Case ID: ad2d_272/html/0806-01.html
Source: Caselaw Access Project
Author: {"author": "Graffeo, J.", "license": "Public Domain", "url": "https://static.case.law/"}
Date Created: 2024-08-24T03:29:51.129683

In the Matter of the Claim of Evelyn Wilson, Appellant, v Reddy Construction Company, Inc., et al., Respondents. Workers’ Compensation Board, Respondent.
    [709 NYS2d 639]
   Graffeo, J.

Appeal from a decision of the Workers’ Compensation Board, filed January 27, 1999, which ruled that the death of claimant’s decedent was not causally related to his employment and denied her claim for workers’ compensation death benefits.

On April 22, 1994, while working as a shop supervisor and diesel mechanic at a construction company, decedent suffered a myocardial infarction which resulted in his death. Claimant, decedent’s spouse, filed a claim for workers’ compensation death benefits alleging that decedent’s myocardial infarction and resulting death were caused by stressful and strenuous work-related activities, relying on the presumption of compensability in Workers’ Compensation Law § 21 (1). The Workers’ Compensation Board ruled that decedent’s death was not causally related to his employment and denied the claim for death benefits, having.found that the employer sufficiently rebutted the presumption of compensability with evidence that decedent’s death resulted solely from significant preexisting coronary risk'factors. Claimant appeals.
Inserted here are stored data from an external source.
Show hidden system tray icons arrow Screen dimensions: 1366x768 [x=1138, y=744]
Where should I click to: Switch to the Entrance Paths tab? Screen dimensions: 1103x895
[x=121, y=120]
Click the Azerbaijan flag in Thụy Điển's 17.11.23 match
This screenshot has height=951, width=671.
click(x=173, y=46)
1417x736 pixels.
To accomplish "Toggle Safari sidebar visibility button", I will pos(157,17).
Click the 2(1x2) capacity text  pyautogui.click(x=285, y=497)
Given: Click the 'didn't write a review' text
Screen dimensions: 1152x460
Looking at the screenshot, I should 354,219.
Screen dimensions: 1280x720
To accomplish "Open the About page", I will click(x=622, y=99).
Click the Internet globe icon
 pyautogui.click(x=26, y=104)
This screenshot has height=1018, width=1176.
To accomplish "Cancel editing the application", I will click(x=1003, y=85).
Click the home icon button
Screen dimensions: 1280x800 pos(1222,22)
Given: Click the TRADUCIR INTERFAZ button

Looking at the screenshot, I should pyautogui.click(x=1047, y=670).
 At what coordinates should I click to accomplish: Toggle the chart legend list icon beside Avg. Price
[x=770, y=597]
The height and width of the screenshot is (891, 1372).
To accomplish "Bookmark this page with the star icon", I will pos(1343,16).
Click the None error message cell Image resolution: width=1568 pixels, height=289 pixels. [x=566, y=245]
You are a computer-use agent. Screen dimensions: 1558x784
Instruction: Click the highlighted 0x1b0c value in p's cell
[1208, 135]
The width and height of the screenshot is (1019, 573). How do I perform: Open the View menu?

We affirm. The employer’s consulting cardiologist testified that decedent’s myocardial infarction was caused solely by preexisting risk factors, including heavy cigarette smoking and a family history of heart disease, and was not related to any stressful or strenuous employment activity. Even decedent’s treating internist was unable to state with a reasonable degree of medical certainty that decedent’s work contributed to his death.

Significantly, the testimony of decedent’s co-worker indicates that, despite the fact that decedent had been working long hours as a diesel mechanic for several weeks prior to his death, he had not been assigned to perform any particularly strenuous or stressful tasks and was completing paperwork at his desk for most of the morning on the day of his death. Decedent was found lying on the floor near a bulldozer by his co-worker who had returned from an errand. Although the employer bears a heavy burden in overcoming the presumption arising from an employee’s unwitnessed death (see, Onody v County of Oswego D.P.W., 223 AD2d 813; Matter of Williams v Metropolitan Distrib., 213 AD2d 852, 853), we cannot conclude that the Board erred in finding no causal relationship (see, Matter of Salters v Town of Woodstock, 267 AD2d 720; Matter of Purcell v American SIP Corp., 248 AD2d 844). To the extent that the record contains medical testimony to suggest that decedent’s work contributed to his death, this credibility issue was within the Board’s province to resolve and did not preclude a finding that the presumption of compensability had been rebutted by sufficient evidence in this case (see generally, Matter of Salters v Town of Woodstock, supra, at 721).

Cardona, P. J., Carpinello, Rose and Lahtinen, JJ., concur. Ordered that the decision is affirmed, without costs.